REQUIREMENT →
Copy every line in the records below that contains the word "will".

%%

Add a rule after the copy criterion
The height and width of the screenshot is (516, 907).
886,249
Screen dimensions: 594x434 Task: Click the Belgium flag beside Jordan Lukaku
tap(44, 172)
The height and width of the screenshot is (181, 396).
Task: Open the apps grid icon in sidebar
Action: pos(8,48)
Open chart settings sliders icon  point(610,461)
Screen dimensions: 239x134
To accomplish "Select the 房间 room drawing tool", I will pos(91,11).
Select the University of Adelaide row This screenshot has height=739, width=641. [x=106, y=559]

%%
%%

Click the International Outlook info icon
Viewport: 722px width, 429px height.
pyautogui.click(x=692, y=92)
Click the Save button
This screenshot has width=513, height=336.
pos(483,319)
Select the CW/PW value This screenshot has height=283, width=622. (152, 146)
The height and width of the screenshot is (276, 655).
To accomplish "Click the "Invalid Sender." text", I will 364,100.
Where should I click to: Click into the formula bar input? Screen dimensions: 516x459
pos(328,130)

%%

OUTPUT BELOW →
To accomplish "Select the 房间 room drawing tool", I will pos(91,11).
To accomplish "Click the "Invalid Sender." text", I will 364,100.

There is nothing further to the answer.